L’esplosiva I Say Yes dà il via alle danze. Esplode nel vero senso della parola, parte dolce e si carica man mano che i secondi scorrono, è “interattiva”: chi ascolta si emoziona nella medesima maniera, è un coinvolgimento intenso ed esponenziale. Se Never strizza l’occhio al dark rock, tra distorsioni e atmosfere cupe, di rimando The Road Song è luminosa e smagliante, un inno alla gioia (e gode di un featuring di tutto rispetto: nientepopodimeno che Mundy, vale a dire uno dei più apprezzati cantautori irlandesi moderni). Con I Have a Dream si balla – io l’ho fatto, in piedi sulla poltrona di casa mia, e vi giuro che è veramente liberatorio; se, come me, abitate al primo piano, magari prima assicuratevi di avere le tapparelle abbassate – come se non ci fosse un domani, il groove la fa da padrone. Con Painlover, invece, si rockeggia, godendo della voce intensa ed energica di Claudia.

Recuperiamo il fiato con Another Place, ballad ritmata di buon gusto, e Before I Die, una piano/voce minimalista, essenziale, l’intermezzo che ci voleva.
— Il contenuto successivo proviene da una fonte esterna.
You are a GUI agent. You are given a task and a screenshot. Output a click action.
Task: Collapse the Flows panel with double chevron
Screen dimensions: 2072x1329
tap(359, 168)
Ecco, mi accorgo proprio ora che persino la scelta della scaletta è accurata e certosina: tutto l’album è frutto di un lavoro svolto con dedizione che, senza ombra di dubbio, paga. Eccome se paga. Sarah and the Three Roses suona cristallina, ha un paio di fraseggi che mi fanno impazzire!
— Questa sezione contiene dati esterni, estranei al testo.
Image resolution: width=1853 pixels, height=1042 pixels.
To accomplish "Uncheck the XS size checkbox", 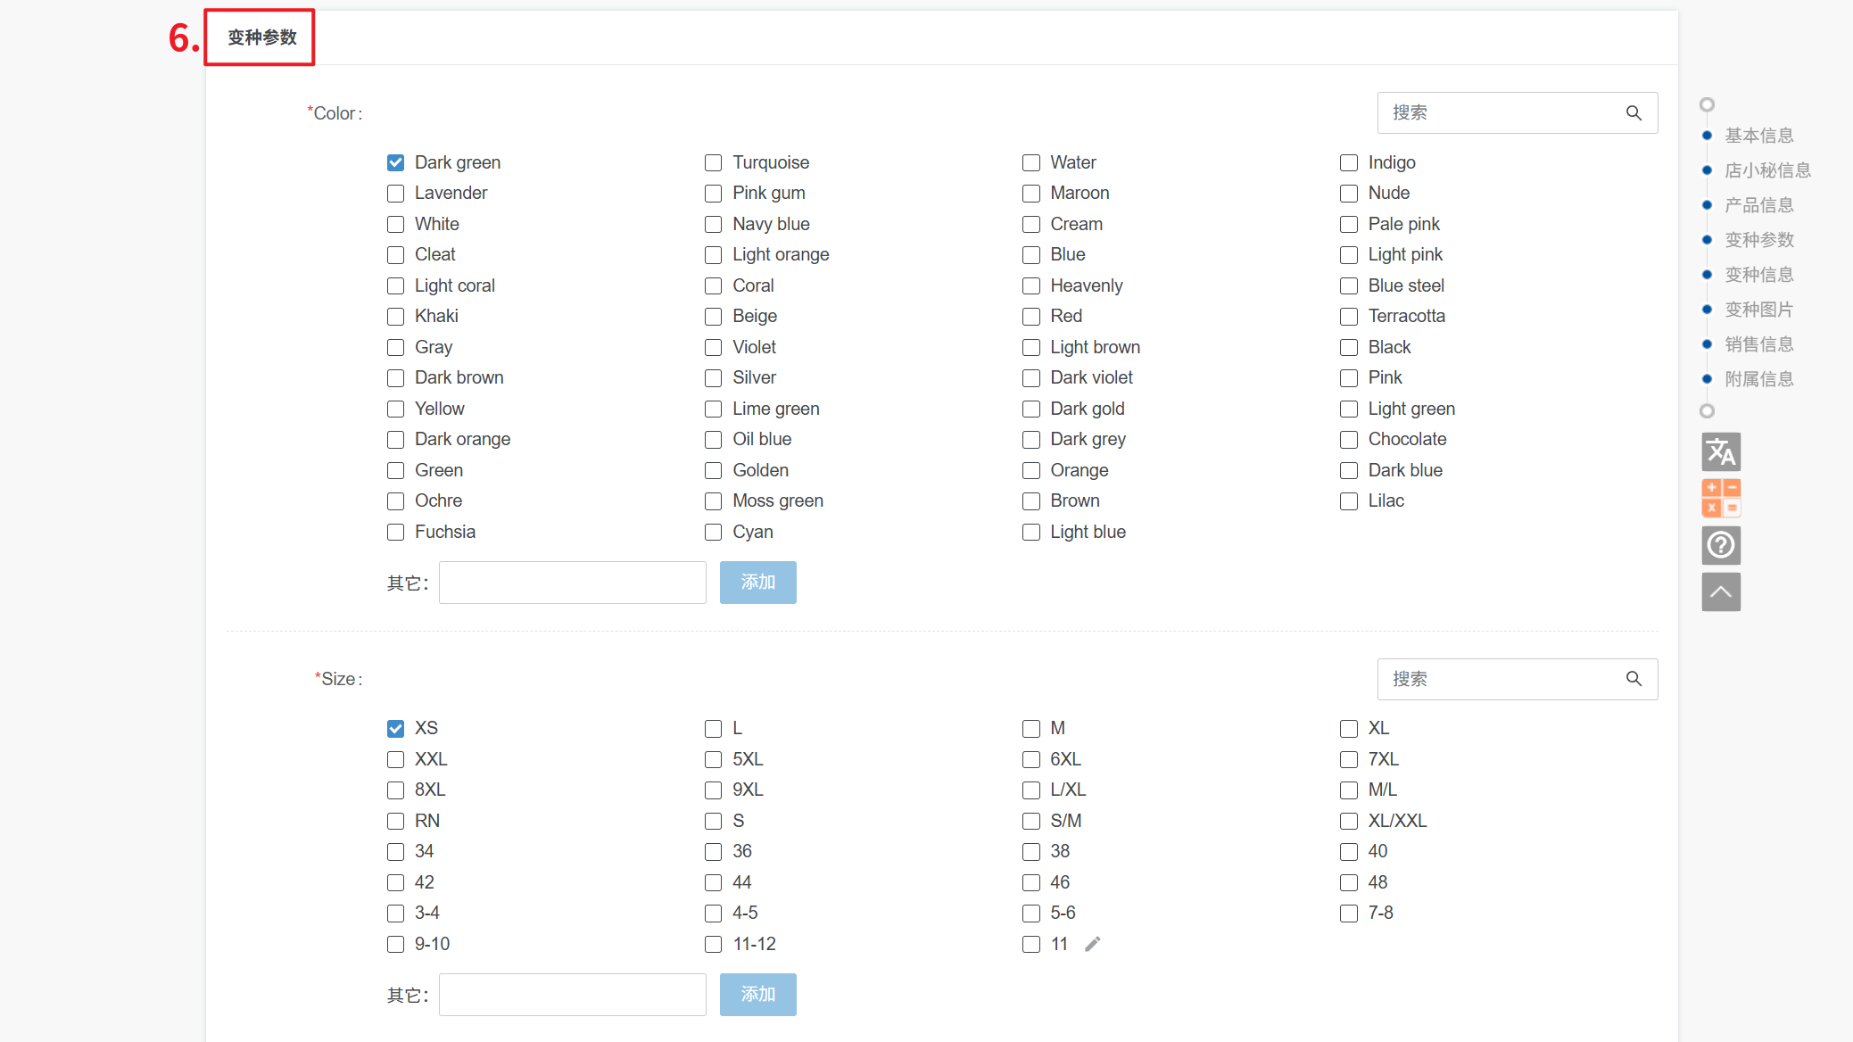I will point(395,729).
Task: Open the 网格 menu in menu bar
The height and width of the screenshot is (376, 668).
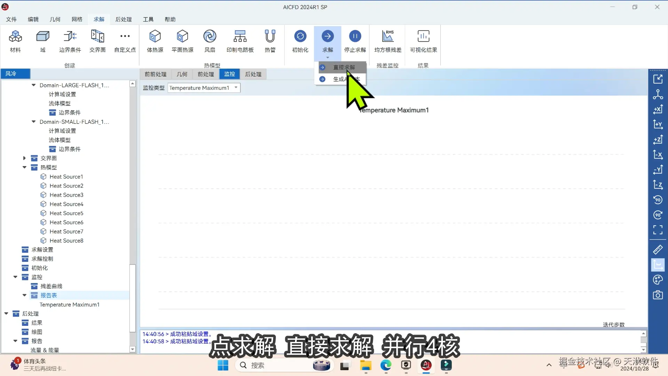Action: 77,19
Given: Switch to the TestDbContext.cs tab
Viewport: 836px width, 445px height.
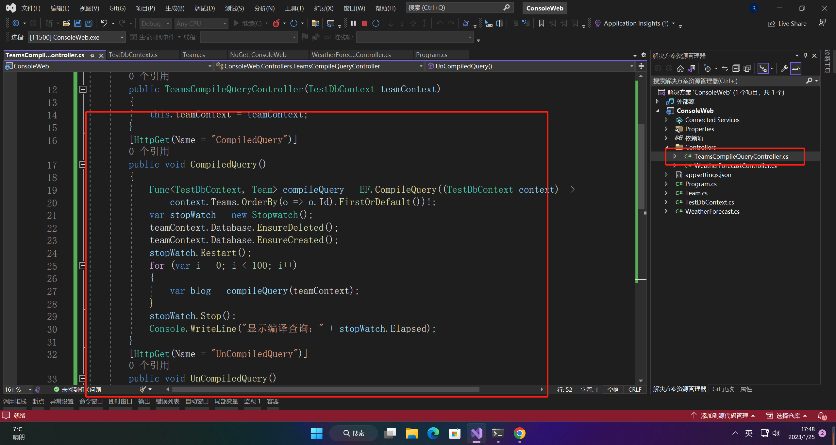Looking at the screenshot, I should (133, 55).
Molto probabilmente la Sarah a cui i Mardi Gras fanno riferimento è una giovane donna: lo si percepisce dal sapore delle note, fresche come fresca sa essere la giovinezza. I BPM rallentano mentre la dolcissima Mine scorre nelle casse, per accelerare al ritmo dell’incisiva Are we Ready for the Sun? (non sarà molto professionale, ma posso scriverlo che è la mia preferita? Ok, l’ho appena fatto) e rallentare nuovamente in Snakes and Bones; la dinamica è solo uno dei requisiti che fanno di Playground un LP che, ribadisco, non annoia, oltre all’indiscussa bellezza musicale di ogni singolo brano che lo compone.

La romantica Alys è già nota agli estimatori della band: essa, infatti, è la colonna sonora di un omonimo cortometraggio, ed effettivamente è una delle più orecchiabili, ha proprio la stoffa del singolo. Superfriends è funky, scanzonata ed esuberante: proprio quello che ci voleva ad un passo dalla fine dell’album, che attraverso la sensualità di Kiss the Night chiude il cerchio. Un cerchio perfetto, geometrico, una roba che neanche Giotto.

Quelle che erano già delle certezze trovano un’ulteriore riconferma ad ascolto terminato: i Mardi Gras non lasciano proprio nulla al caso. Riescono magistralmente a costruire senza risultare “costruiti”, a risultare leggeri e gradevoli pur essendo essenzialmente impegnati, a restare lievi in tutto il loro spessore.

I Mardi Gras sono uno di quegli splendidi paradossi di cui il panorama musicale, oggi più che mai, aveva fortemente bisogno.

E le mie orecchie altrettanto: esse, sentitamente, ringraziano.